And, I felt like that was how Red felt toward him. He hated Fitch for the whole bullshit in that raid on the Post Office, but yet, he also respected him. That look on his face when he's having that last conversation before the bomb on Fitch's neck goes off... just heartbreaking.
And while so many actors seem to bow under the weight of Spader's performances, Alda is also one of the few actors who I felt like was on-par with him in terms of charisma and acting chops. It seems he just strolls onto the set and does whatever is required of him without a care in the world. "Need me to be gruff and menacing? I can do that. Need me to be sad and fearful? I can do that. Need me to look bored and indifferent? I can do that." God, I just love Alan Alda, and I want to give him a hug. 

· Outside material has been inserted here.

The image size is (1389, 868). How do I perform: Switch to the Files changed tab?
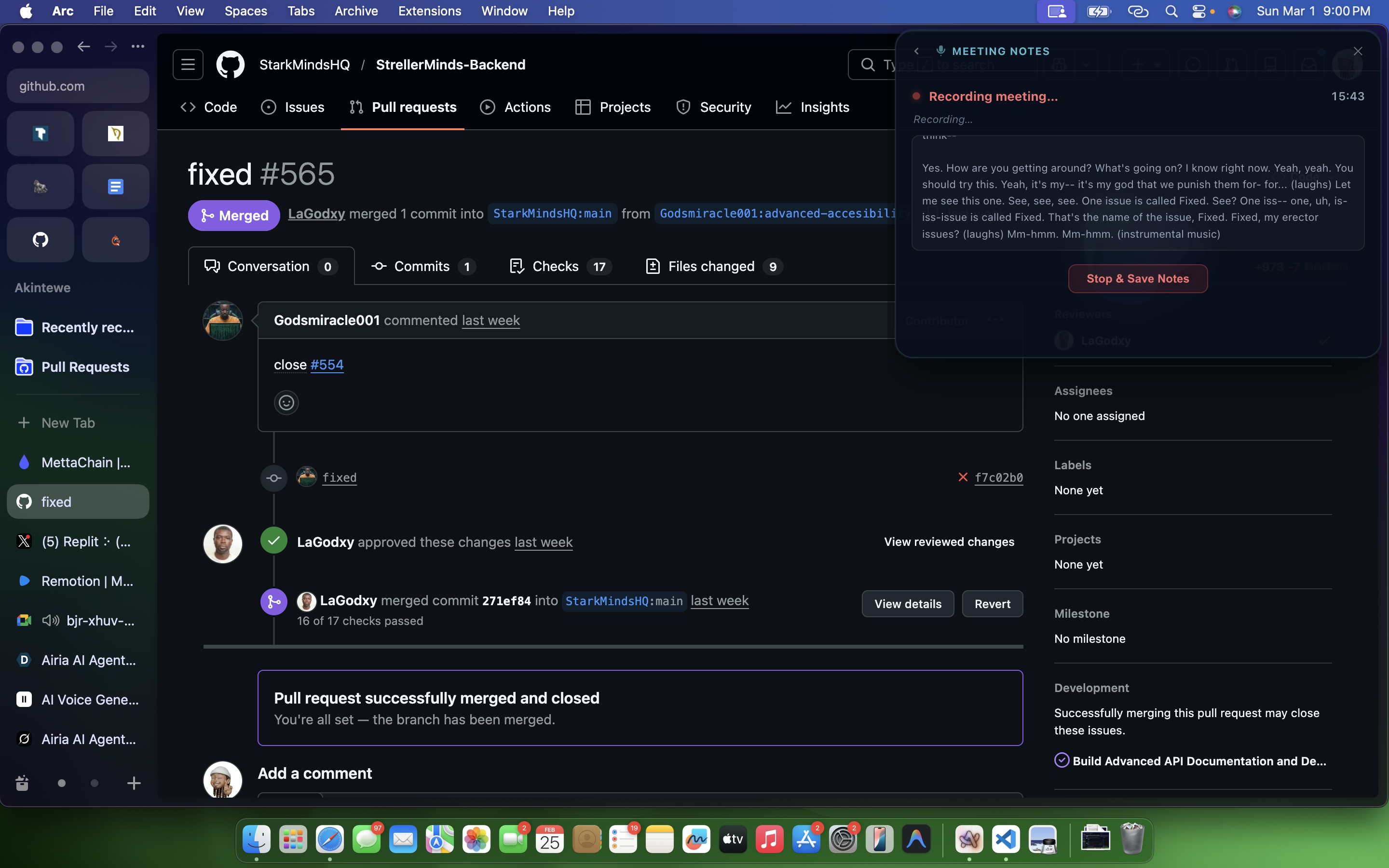(x=712, y=266)
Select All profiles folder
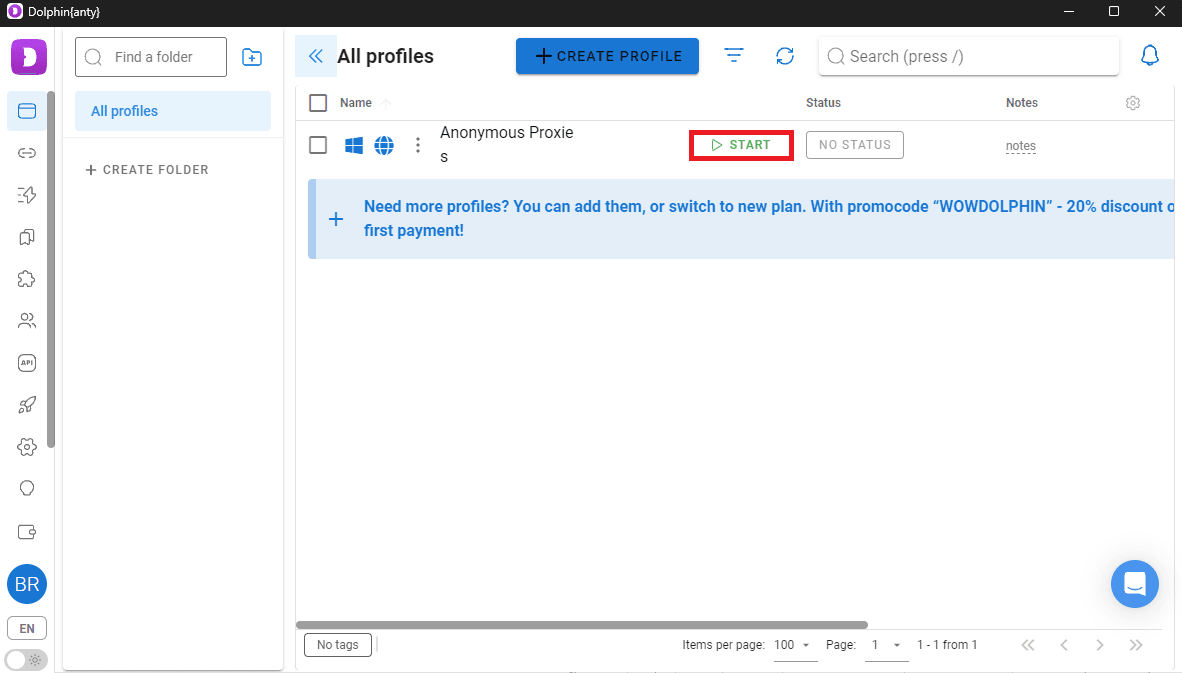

But, seriously, Fitch was a Blacklister who's impact on the story goes all the way back to setting Berlin on Red decades before S2 takes place, and he was one of the few people (at that time) who seemed to know Reddington from the pre-Night of the Fire era. (It's unclear now whether that was actually true; he probably knew the REAL Reddington, but never knew our guy was an imposter.)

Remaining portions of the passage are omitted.